Assignment: Go through the records below and count every line containing "agent". Reply with the count alone.

Source records:
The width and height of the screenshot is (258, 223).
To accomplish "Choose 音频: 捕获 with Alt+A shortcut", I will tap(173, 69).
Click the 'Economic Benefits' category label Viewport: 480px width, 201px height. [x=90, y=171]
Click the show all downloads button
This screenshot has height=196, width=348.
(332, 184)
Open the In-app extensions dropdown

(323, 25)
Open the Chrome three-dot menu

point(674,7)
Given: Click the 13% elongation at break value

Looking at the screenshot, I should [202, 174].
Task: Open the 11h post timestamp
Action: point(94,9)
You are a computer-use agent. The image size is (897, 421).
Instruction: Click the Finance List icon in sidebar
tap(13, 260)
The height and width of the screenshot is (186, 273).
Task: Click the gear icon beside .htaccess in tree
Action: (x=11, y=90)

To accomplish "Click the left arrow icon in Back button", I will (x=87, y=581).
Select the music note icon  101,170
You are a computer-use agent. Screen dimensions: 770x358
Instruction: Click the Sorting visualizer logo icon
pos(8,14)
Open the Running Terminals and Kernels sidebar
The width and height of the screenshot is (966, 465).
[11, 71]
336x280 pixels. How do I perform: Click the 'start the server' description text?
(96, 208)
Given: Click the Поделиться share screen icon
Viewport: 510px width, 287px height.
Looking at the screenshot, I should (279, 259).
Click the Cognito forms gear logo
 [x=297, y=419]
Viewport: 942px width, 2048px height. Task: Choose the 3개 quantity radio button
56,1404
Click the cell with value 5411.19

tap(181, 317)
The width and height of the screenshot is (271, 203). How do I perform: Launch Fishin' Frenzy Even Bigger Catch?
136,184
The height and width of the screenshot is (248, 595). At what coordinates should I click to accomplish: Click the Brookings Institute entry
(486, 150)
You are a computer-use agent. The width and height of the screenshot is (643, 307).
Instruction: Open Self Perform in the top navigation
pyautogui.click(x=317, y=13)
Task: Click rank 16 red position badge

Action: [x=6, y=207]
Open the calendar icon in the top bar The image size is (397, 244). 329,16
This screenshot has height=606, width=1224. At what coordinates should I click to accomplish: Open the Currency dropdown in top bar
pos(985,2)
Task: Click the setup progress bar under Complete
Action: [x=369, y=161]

Result for this exercise: 3